**WHAT THE TASK ASKS**
Rewrite the stretch from the start of the records through the line containing "click(801, 188)", substituting "pen" for "pencil" and leaving everything else unchanged.

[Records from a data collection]
-- start --

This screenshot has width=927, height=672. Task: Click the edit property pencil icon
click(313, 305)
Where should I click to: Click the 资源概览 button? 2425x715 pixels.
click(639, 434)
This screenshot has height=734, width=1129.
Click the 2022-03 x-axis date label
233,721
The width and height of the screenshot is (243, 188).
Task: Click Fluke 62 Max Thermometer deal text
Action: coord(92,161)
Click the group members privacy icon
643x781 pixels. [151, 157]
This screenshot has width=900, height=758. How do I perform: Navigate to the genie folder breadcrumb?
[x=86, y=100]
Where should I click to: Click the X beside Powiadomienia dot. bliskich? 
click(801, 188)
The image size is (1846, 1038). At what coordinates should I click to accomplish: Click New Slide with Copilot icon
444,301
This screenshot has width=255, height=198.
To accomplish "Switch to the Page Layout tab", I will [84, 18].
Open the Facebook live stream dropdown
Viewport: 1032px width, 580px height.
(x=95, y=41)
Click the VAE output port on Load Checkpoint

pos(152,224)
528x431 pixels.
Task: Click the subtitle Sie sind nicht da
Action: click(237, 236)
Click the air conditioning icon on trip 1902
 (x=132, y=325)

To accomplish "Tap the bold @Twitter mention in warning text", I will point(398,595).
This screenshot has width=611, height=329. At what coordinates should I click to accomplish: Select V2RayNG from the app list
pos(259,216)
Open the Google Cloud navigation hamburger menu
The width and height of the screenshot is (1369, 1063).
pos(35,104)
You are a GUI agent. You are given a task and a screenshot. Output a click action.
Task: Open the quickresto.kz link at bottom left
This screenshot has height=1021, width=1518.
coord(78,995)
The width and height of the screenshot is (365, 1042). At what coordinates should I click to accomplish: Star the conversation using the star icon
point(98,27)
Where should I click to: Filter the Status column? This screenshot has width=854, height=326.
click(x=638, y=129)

-- end --

**THE RESPONSE**
This screenshot has width=927, height=672. Task: Click the edit property pen icon
click(313, 305)
Where should I click to: Click the 资源概览 button? 2425x715 pixels.
click(639, 434)
This screenshot has height=734, width=1129.
Click the 2022-03 x-axis date label
233,721
The width and height of the screenshot is (243, 188).
Task: Click Fluke 62 Max Thermometer deal text
Action: coord(92,161)
Click the group members privacy icon
643x781 pixels. [151, 157]
This screenshot has width=900, height=758. How do I perform: Navigate to the genie folder breadcrumb?
[x=86, y=100]
Where should I click to: Click the X beside Powiadomienia dot. bliskich? 
click(801, 188)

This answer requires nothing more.